The Maternal Mortality Rate (MMR) declined from 440 per 100,000
childbirths in 1997 to 320 per 100,000 childbirths in 2001.
Translated into real numbers, this means that of 2.5 million
women who become pregnant each year, an estimated 370,000
develop fetal complications, which the health facilities in the
country are neither equipped nor able to handle. Increasing
access to emergency obstetric care (EmOC) is a key element in
reducing maternal mortality.
Only 8.6 per cent of births take place in hospitals or local
health centres and only 11.8 per cent of deliveries were
assisted in 2001 by doctors, midwives, nurses or family welfare
visitors. The remaining 88.2 per cent were attended by relatives
or other people, of whom only 11.9 per cent by trained
traditional birth attendants (TBAs).
The health seeking behaviour of women during pregnancy and
childbirth is low: only 48 per cent utilize antenatal care and
16 per cent postnatal care. There is also evidence of a
disparity in health seeking behaviour according to educational
and economic status. Poorer, less educated women are less likely
to seek qualified routine or emergency obstetric care. Only 40
per cent of women who perceived that they had life threatening
complications during their pregnancy sought immediate care – 70
per cent of women in the highest wealthy fifth of the population
and 50 per cent of those in the lowest fifth.
Maternal malnutrition, infections during pregnancy, anaemia and
repeated pregnancies contribute to low birth weight babies and a
high rate of maternal mortality. The maternal mortality rate is
among the highest outside sub-Saharan Africa, and the vast
majority of infants are born at home. The nutritional status of
women in Bangladesh is also alarming. The body mass index (BMI)
of 52 per cent of women of reproductive age is less than 18.5;
this means they are very underweight. They are also very
stunted. This has been compounded by a high prevalence of iron
deficiency anaemia (more than 50 per cent) and Vitamin A
deficiency (more than 2.8 per cent suffer from night blindness).
The poor nutritional status of female children at birth is
compounded by a lack of access to various services, resources
and opportunities associated with high workloads and lack of
rest. All this results in poor health, and low birth weight of
babies, who tend to go on to be more malnourished in childhood
and beyond. This vicious cycle has been repeated for centuries.
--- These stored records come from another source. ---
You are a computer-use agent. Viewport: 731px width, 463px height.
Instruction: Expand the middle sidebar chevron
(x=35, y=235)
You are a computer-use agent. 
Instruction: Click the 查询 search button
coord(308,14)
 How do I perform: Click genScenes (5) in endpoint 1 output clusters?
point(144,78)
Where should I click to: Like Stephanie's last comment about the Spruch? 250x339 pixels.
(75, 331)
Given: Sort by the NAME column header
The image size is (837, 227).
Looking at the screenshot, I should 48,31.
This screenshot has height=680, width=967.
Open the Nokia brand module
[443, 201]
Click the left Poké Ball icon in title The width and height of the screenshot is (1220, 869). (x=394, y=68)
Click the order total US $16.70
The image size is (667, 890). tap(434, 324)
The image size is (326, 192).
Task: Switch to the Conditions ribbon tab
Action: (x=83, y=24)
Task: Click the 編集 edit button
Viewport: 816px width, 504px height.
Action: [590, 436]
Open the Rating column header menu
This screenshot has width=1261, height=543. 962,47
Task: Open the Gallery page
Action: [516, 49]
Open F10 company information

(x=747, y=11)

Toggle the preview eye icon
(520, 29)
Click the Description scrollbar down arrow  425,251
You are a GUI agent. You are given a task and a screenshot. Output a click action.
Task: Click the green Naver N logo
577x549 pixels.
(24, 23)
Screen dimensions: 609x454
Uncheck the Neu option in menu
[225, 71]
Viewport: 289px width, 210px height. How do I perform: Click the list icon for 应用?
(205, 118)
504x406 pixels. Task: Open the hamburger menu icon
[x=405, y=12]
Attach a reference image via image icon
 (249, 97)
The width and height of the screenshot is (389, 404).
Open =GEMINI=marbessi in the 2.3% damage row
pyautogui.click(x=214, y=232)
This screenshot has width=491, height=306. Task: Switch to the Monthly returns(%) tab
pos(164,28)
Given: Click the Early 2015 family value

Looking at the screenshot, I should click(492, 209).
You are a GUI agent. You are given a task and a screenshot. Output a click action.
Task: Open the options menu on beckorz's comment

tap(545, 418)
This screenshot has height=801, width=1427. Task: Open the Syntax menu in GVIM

Reducing the rate of maternal deaths is not possible solely
through health and nutrition initiatives. Maternal mortality is
an indicator of the overall situation of women in a society, so
a more comprehensive social development approach is needed. This
means nurturing a socio-cultural movement that addresses the
reduction of maternal mortality as a woman's right and also
enhances women's self esteem and status.